#### Activity:
Scan the lines below for the word "header". Copy each line you find it in.

#### Saved entries:
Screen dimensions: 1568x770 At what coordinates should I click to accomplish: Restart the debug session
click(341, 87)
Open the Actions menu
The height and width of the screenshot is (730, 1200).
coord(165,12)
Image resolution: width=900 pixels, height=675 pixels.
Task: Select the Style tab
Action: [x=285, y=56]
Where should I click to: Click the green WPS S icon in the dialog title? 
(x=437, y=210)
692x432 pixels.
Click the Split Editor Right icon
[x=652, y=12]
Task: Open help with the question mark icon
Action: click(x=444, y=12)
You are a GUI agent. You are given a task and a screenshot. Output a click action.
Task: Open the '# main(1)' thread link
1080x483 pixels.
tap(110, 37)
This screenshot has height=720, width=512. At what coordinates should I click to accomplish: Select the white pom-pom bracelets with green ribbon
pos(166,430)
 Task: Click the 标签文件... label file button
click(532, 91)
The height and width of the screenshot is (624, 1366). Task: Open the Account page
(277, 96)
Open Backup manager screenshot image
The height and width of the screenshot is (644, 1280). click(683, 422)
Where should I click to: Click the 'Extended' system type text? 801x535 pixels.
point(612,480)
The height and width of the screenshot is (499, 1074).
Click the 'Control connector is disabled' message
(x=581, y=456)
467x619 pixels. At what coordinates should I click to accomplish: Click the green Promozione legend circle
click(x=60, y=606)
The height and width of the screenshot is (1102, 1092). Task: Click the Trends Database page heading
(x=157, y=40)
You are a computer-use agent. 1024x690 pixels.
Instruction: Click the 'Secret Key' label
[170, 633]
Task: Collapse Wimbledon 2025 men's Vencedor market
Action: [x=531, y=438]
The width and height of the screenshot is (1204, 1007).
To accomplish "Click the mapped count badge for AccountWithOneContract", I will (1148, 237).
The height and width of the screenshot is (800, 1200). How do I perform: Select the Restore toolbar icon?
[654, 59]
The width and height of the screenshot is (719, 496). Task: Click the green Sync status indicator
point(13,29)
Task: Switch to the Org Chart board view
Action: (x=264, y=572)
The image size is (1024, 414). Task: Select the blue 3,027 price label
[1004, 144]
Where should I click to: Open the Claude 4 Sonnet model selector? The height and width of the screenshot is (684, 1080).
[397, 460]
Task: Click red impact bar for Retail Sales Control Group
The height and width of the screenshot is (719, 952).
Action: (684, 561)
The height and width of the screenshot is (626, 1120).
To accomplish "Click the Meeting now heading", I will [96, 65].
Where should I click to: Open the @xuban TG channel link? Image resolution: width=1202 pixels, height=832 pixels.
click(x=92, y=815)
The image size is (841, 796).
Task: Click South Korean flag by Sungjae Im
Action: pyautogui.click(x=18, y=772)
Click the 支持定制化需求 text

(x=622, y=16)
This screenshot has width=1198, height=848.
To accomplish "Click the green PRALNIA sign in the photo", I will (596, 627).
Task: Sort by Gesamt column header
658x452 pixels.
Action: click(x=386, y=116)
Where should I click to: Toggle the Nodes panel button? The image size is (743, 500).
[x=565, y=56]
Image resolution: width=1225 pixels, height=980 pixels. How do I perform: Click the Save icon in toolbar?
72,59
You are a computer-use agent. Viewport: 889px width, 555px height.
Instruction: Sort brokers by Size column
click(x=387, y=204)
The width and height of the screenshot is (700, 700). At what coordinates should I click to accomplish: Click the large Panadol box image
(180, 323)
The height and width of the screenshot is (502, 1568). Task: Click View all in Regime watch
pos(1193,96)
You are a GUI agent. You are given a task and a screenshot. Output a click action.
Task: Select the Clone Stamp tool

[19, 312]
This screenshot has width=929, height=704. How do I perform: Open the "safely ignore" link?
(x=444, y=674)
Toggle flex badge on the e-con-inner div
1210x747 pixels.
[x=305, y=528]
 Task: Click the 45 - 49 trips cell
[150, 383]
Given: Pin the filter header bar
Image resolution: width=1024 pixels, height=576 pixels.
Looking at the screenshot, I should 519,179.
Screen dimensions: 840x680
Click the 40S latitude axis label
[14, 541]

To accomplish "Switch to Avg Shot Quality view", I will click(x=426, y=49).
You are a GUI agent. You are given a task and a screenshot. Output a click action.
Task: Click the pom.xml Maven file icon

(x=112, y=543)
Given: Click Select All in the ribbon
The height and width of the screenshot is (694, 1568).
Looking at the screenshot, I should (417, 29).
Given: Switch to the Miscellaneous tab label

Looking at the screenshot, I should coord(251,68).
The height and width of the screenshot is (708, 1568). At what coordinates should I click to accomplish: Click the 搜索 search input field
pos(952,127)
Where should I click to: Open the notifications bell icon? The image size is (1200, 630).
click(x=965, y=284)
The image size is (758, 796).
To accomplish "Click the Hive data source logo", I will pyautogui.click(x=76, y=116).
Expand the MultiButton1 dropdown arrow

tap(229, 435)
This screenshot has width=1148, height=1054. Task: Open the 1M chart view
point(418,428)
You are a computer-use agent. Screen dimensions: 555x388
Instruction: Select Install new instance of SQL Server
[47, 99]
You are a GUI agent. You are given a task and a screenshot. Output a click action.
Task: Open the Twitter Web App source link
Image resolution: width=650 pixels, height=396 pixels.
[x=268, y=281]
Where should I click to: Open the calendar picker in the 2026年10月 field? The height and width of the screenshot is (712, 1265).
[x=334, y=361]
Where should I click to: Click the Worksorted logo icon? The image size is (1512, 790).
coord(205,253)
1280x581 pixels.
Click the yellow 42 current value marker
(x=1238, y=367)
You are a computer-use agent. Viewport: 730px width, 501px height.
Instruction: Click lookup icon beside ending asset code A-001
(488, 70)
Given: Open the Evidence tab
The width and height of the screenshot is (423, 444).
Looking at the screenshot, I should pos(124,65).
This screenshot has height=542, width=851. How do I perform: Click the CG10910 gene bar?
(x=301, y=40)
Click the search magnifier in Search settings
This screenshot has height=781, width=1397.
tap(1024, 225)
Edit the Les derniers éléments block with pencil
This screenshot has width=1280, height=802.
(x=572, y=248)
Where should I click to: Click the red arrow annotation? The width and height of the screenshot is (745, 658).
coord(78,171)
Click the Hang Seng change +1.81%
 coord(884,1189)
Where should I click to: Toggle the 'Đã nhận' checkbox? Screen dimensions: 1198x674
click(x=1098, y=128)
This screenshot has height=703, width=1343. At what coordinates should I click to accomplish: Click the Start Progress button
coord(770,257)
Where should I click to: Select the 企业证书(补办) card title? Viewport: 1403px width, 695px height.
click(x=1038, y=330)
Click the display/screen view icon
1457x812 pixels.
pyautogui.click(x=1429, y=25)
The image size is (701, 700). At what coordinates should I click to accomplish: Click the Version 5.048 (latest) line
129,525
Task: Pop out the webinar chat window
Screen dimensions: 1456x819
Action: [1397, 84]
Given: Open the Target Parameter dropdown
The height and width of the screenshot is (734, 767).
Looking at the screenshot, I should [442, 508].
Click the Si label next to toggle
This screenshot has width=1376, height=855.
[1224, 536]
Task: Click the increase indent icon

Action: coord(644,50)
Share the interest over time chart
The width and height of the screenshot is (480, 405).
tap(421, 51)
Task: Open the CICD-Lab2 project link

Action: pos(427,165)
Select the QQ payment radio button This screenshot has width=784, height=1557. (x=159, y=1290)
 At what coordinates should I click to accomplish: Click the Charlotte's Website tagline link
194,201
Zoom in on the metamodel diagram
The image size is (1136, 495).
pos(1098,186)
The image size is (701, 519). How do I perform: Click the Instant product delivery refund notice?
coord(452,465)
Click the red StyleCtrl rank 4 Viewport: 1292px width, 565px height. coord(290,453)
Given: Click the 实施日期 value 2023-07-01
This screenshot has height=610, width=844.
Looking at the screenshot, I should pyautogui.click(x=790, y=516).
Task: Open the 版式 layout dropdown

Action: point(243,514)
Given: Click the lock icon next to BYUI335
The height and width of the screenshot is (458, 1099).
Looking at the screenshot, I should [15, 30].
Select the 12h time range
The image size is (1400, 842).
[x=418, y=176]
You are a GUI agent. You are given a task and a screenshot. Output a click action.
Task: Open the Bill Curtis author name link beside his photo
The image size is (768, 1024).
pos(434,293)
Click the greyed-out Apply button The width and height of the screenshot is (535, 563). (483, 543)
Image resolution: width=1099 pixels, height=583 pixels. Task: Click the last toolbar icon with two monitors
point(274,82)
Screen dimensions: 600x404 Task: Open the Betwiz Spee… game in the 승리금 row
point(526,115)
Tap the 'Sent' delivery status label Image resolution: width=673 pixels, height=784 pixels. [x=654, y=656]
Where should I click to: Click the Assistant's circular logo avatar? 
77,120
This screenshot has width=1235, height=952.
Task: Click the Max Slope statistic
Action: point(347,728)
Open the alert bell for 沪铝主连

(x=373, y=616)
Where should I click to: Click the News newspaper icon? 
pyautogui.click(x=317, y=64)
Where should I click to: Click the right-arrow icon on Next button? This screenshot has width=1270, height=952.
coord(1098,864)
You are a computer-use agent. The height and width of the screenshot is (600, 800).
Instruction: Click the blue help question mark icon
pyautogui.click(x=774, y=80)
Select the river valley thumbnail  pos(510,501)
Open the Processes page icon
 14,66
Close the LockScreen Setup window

#### The completed task:
Task: Sort by Gesamt column header
Given: Pin the filter header bar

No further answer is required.